Each build has a set of Build Properties, which can be used by its build steps to modify their actions. These properties, in the form of key-value pairs, provide a general framework for dynamically altering the behavior of a build based on its circumstances.
Properties form a simple kind of variable in a build. Some properties are set when the build starts, and properties can be changed as a build progresses – properties set or changed in one step may be accessed in subsequent steps. Property values can be numbers, strings, lists, or dictionaries - basically, anything that can be represented in JSON.
Properties are very flexible, and can be used to implement all manner of functionality. Here are some examples:
Most Source steps record the revision that they checked out in the
got_revision property. A later step could use this property to specify the name of a fully-built tarball, dropped in an easily-accessible directory for later testing.
In builds with more than one codebase, the
got_revision property is a dictionary, keyed by codebase.

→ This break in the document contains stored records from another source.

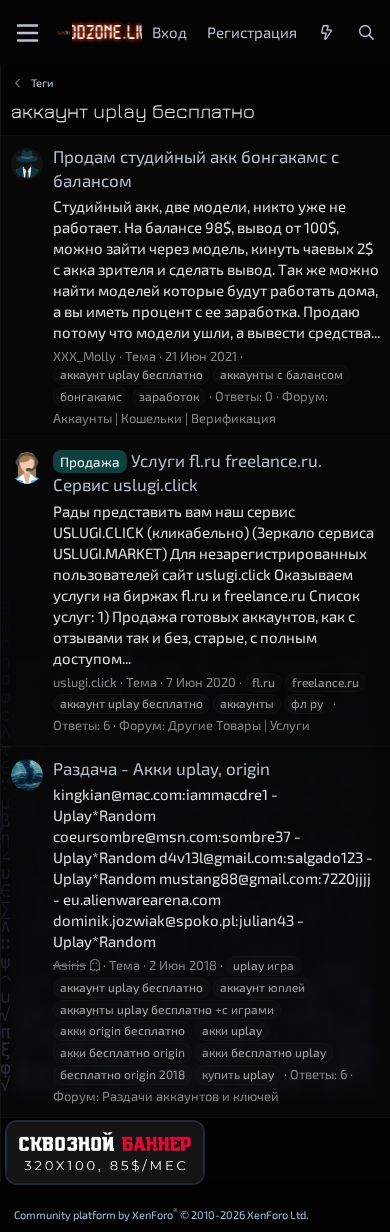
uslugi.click (85, 682)
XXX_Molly (84, 356)
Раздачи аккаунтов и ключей (190, 1096)
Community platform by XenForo (161, 1214)
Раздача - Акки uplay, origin (161, 768)
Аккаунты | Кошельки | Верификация (164, 418)
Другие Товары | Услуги (239, 725)
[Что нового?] (326, 32)
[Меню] (27, 33)
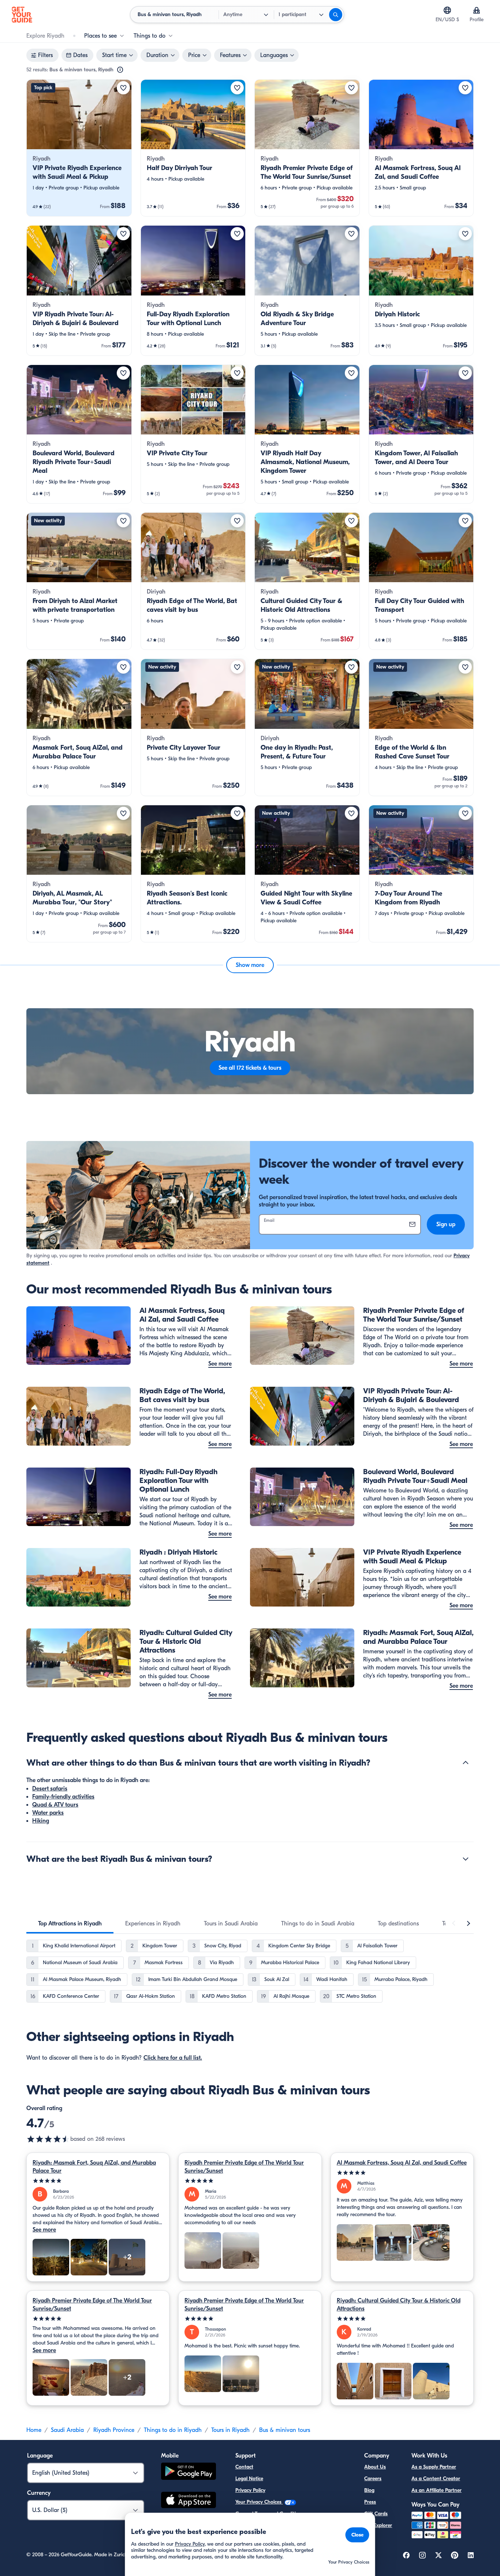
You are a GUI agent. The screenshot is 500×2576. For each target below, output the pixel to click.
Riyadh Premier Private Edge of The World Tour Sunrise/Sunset (244, 2166)
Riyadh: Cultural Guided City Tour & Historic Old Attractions (398, 2304)
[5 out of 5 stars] (98, 2181)
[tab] (69, 1923)
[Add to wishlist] (123, 87)
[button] (79, 147)
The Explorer (378, 2525)
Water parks (48, 1812)
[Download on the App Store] (188, 2501)
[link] (79, 147)
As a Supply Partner (433, 2467)
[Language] (447, 10)
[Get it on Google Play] (188, 2472)
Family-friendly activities (63, 1796)
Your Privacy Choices (259, 2502)
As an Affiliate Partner (436, 2490)
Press (370, 2502)
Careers (372, 2478)
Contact (244, 2467)
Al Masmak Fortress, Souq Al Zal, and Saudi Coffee (402, 2162)
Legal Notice (249, 2478)
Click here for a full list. (172, 2058)
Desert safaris (49, 1788)
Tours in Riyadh (230, 2430)
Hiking (40, 1821)
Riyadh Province (113, 2430)
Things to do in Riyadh (173, 2430)
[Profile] (476, 10)
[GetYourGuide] (22, 14)
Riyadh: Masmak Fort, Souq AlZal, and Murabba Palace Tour (94, 2166)
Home (33, 2430)
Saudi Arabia (67, 2430)
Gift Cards (376, 2514)
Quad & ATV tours (55, 1804)
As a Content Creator (435, 2478)
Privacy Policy (250, 2490)
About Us (375, 2467)
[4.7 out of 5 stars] (48, 2139)
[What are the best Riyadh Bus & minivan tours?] (466, 1859)
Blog (369, 2490)
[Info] (120, 69)
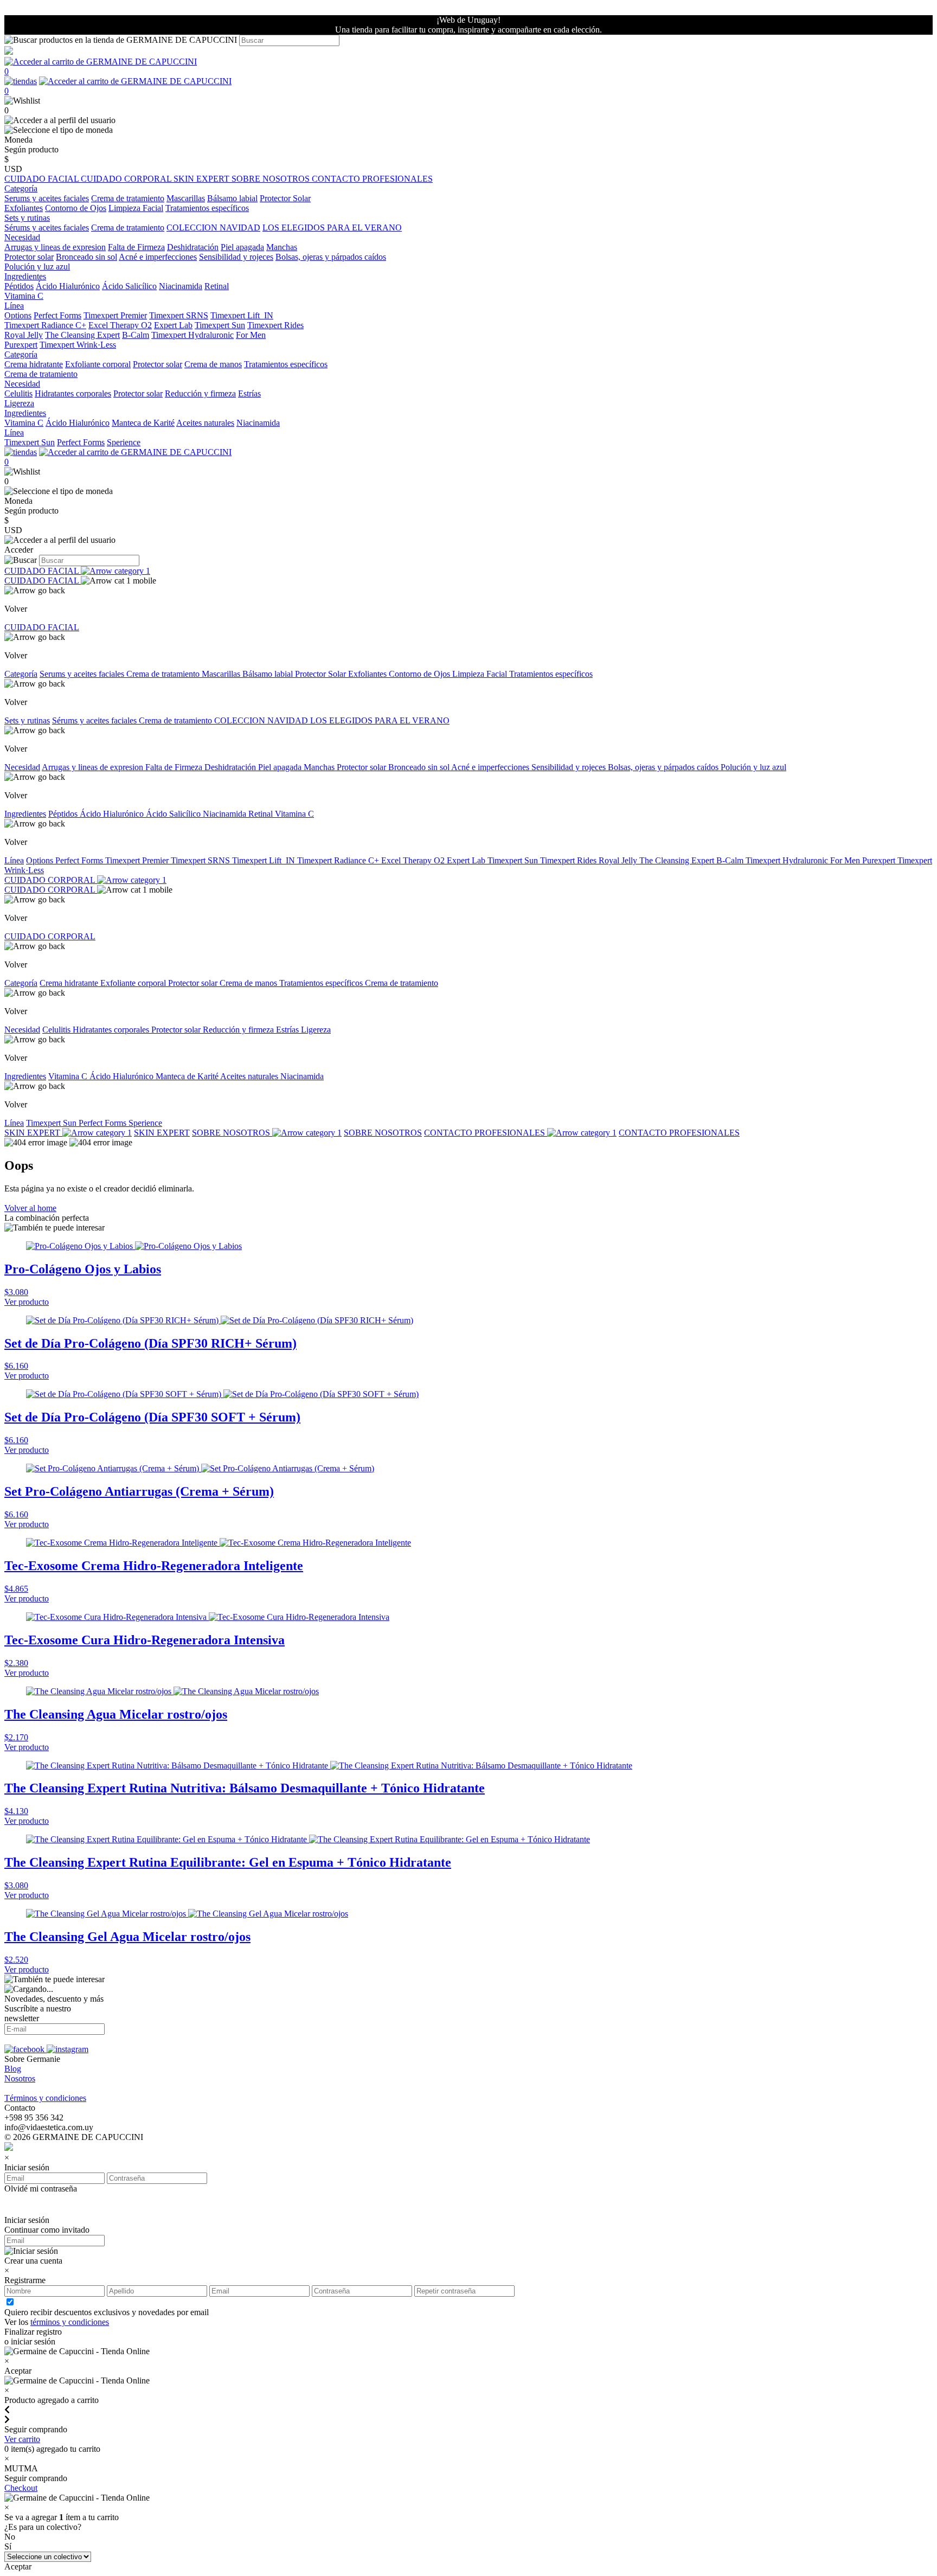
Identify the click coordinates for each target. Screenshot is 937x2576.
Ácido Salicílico (129, 286)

Some projects want to perform nightly builds as well as building in response to committed changes. Such a project would run two schedulers, both pointing to the same set of builders, but could provide an
is_nightly property so that steps can distinguish the nightly builds, perhaps to run more resource-intensive tests.
Some projects have different build processes on different systems. Rather than create a build factory for each worker, the steps can use worker properties to identify the unique aspects of each worker and adapt the build process dynamically.